(Screenshot grounding data)
- - - - -

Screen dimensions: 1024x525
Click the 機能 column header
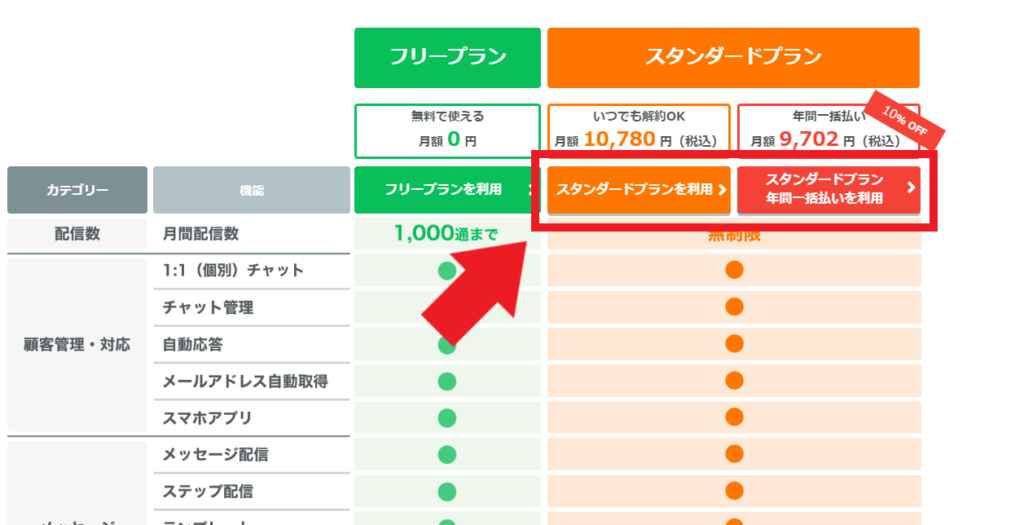251,190
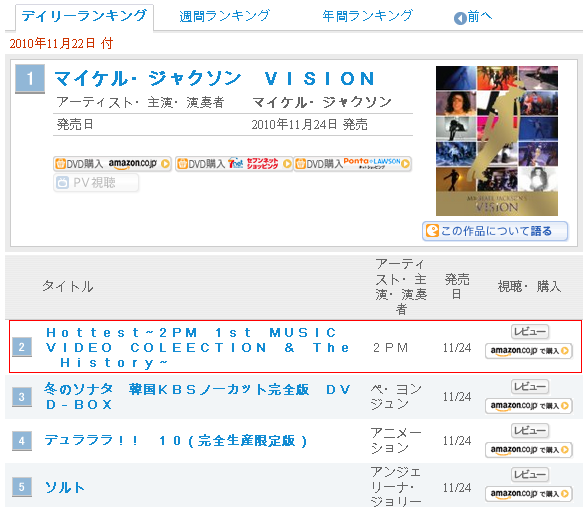Click レビュー button for the 2PM row

pyautogui.click(x=530, y=331)
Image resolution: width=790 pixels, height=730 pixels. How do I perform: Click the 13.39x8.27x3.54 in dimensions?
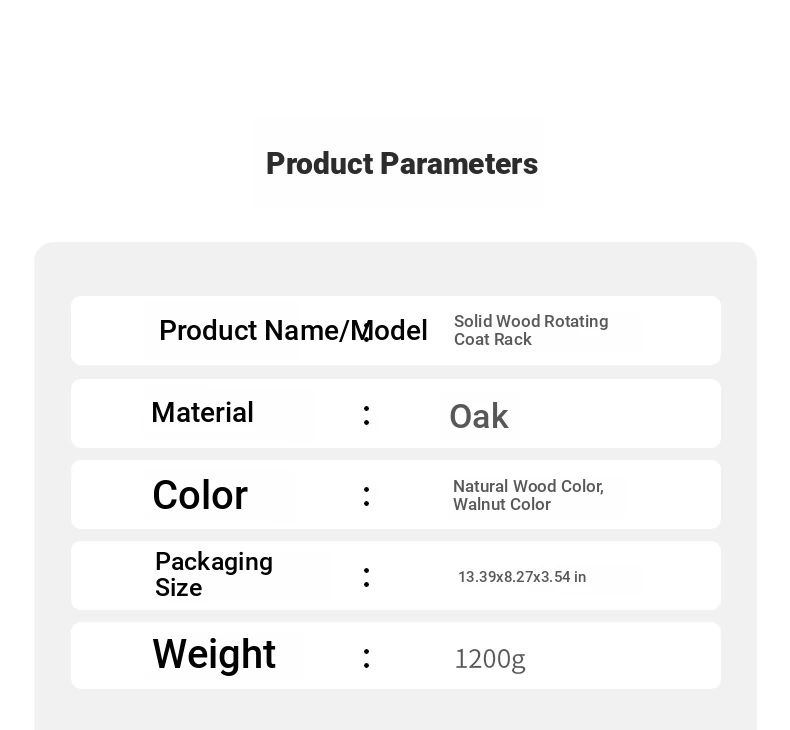522,577
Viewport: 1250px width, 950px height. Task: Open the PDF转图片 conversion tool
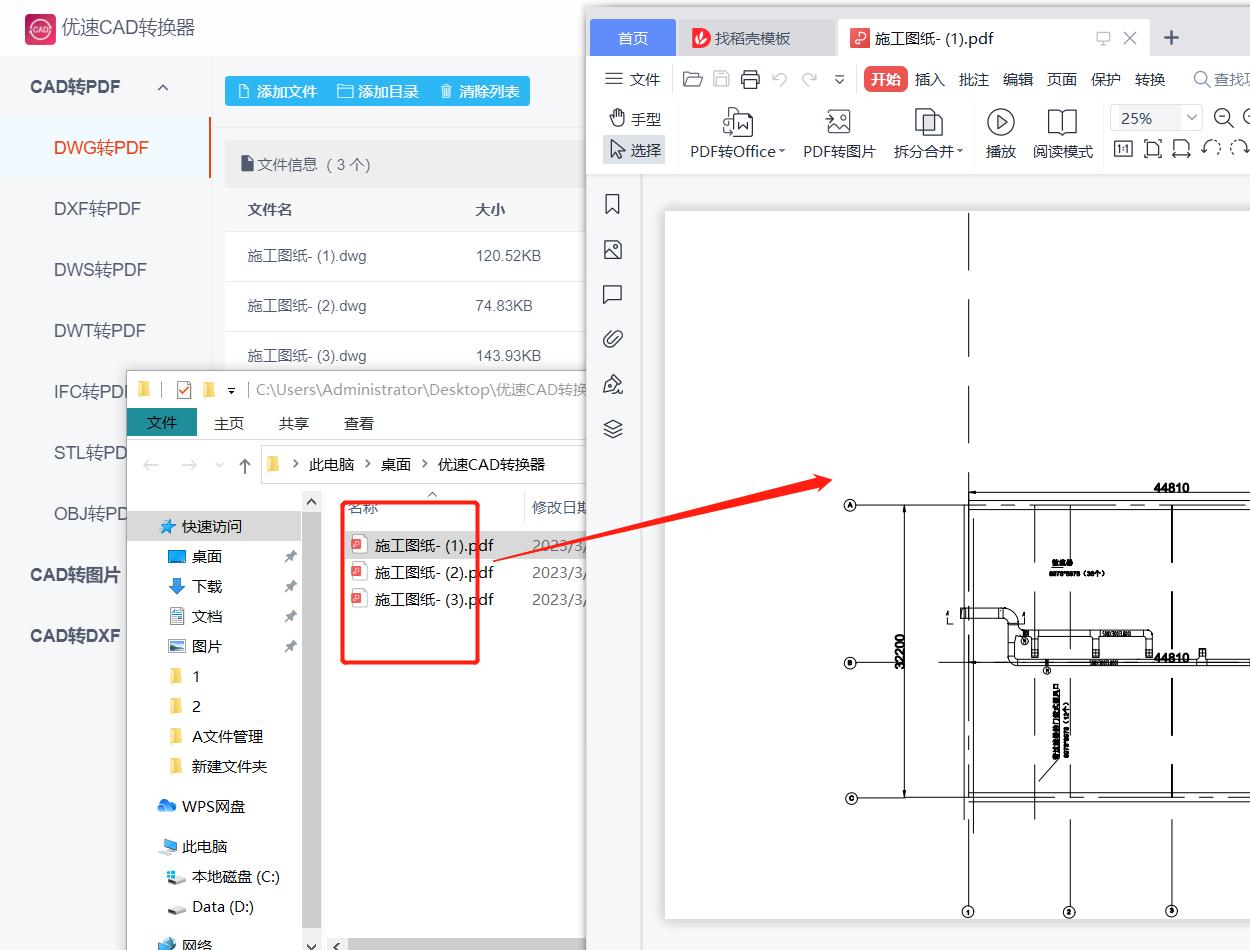pos(838,133)
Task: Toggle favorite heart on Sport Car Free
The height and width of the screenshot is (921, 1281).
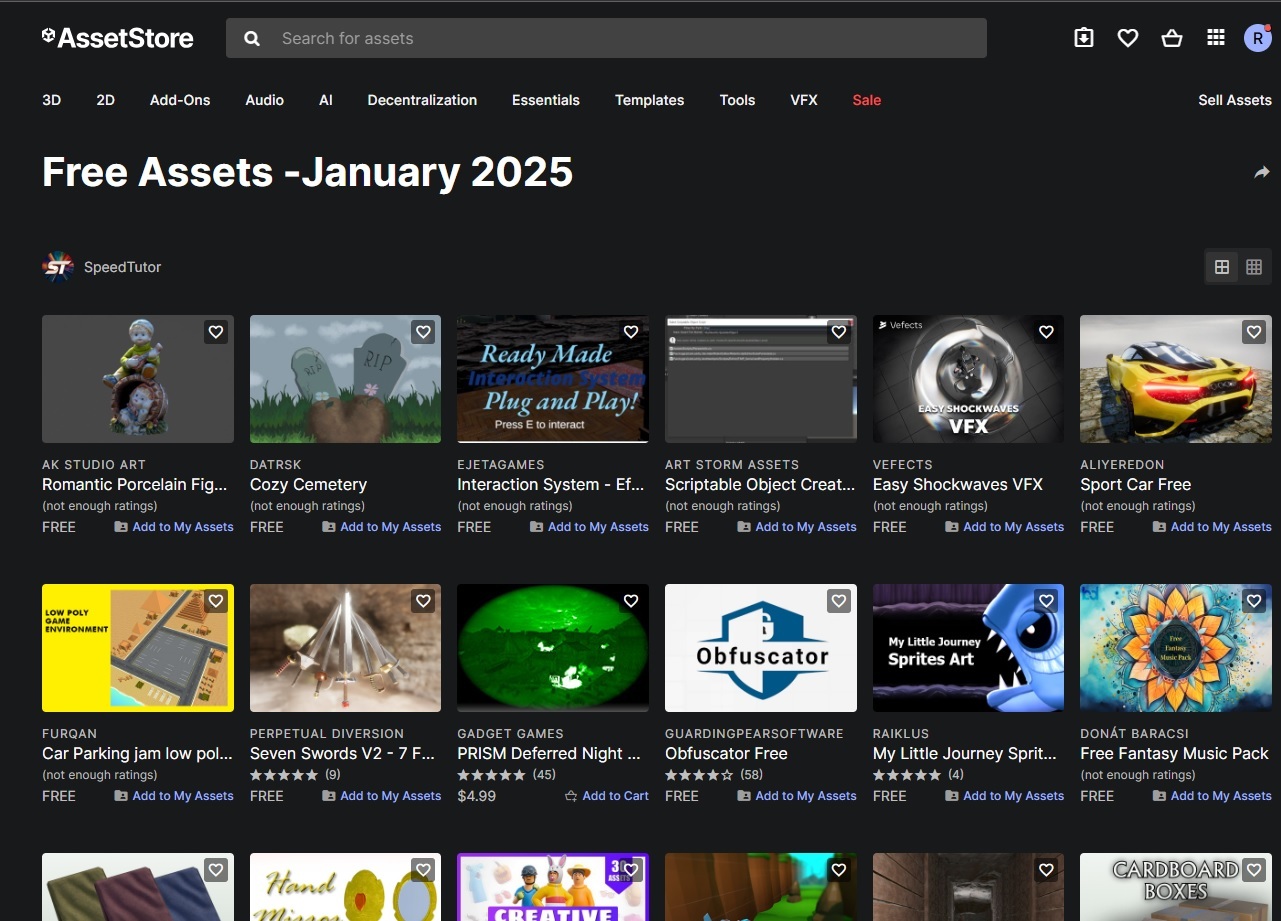Action: coord(1254,332)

- - - - -

* Work item *
Give back only the lines from the one that carries "Image resolution: width=790" through the final line above, both included. Drop all pictures.

* Output for this exercise *
Image resolution: width=790 pixels, height=730 pixels. How do I perform: Click the 13.39x8.27x3.54 in dimensions?
522,577
Viewport: 1250px width, 950px height. Task: Open the PDF转图片 conversion tool
pos(838,133)
Task: Toggle favorite heart on Sport Car Free
The height and width of the screenshot is (921, 1281).
Action: coord(1254,332)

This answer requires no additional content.